When it comes to choosing an alcoholic beverage of choice, I've always been partial to beer (though there were a few years there when I drank wine almost exclusively). Having grown up in St. Louis, my go-to at the bar is usually Bud Light, especially if I don't want to get too tipsy. I realize it's no connoisseur's brand, but it's super drinkable and it sort of tastes like home.

That said, I have gone through my craft-beer phases, tasting my fair share of IPAs (my personal fave), porters (not so much) and Belgian wheats. During my short stint living in Boulder County, Colo., I was astounded by the number of craft breweries there were nearby (enough to visit a different one every week for six months!). That included heavy hitters like New Belgium and Oskar Blues, but also a whole lot of no-names (at least around here) with some seriously individual flavors.

How has Chico not cultivated a more robust craft-beer scene? Look at the beer bars—there are plenty with tons of taps and bottles of various brews. It's strange, I tell you.

Maybe the local craft-beer scene is dominated by do-it-yourselfers. We certainly do have a large number of locals who enjoy creating their own beers. That's evidenced by the 60-strong member Chico Home Brew Club, of which Alex Lucero is president. “I always liked to cook, and I really like good beer. It was a natural progression for me,” Lucero told me of his intro to brewing. “I had a lot of weird ideas for beers, and when I couldn't find one, it left me with no other option than to try to make one of my own.”

That's the sign of a true innovator, and probably what gets a lot of people into the beermaking business to begin with. For Lucero and his fellow club members, though, brewing is more of a personal passion than it is a business venture. (But, who knows? Maybe a year from now we'll see Lucero's rootbeer porter or lime IPA on local store shelves.) They regularly get together and try each other's latest beers, discuss methods and ingredients and share successes and failures.

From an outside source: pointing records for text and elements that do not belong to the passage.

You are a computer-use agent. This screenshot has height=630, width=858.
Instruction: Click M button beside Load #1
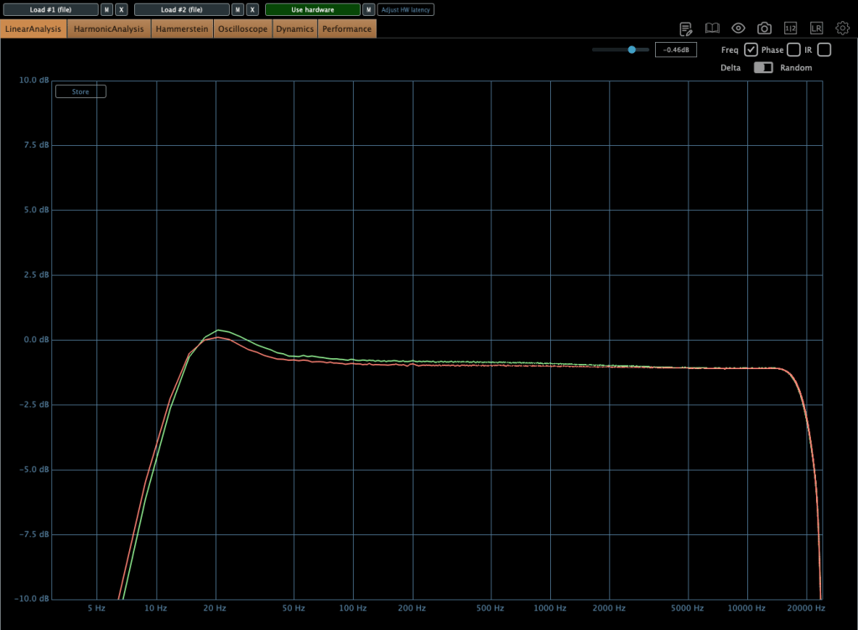tap(107, 10)
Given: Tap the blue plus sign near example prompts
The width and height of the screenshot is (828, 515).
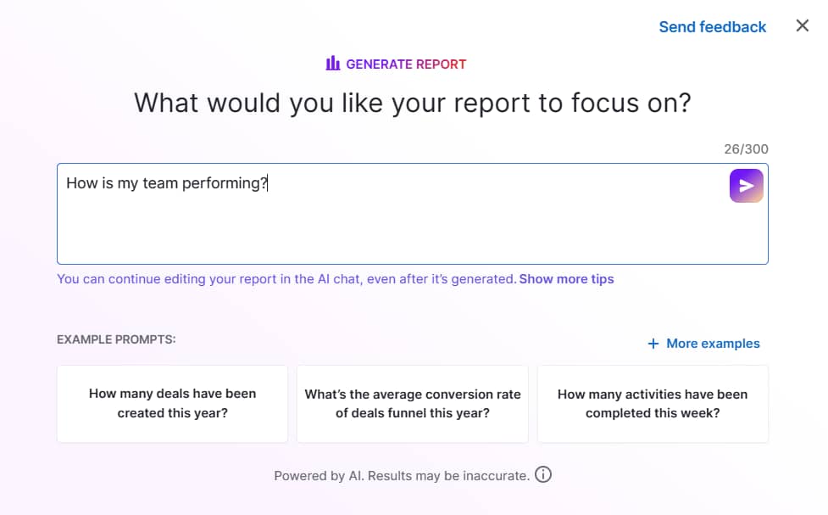Looking at the screenshot, I should point(653,343).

From what Lucero says, it's relatively inexpensive to begin brewing your own beer, too. His first kit, plus ingredients, set him back about $150 and it was “totally worth it.” And then you build from there. His advice to those looking to start out:

“Just do it. Read a lot and learn as much as you can about it. There are several little tricks you can learn from experience, but you can also avoid mishaps by doing your research first. And once you get into it, get into kegging as quickly as possible. Bottling sucks.”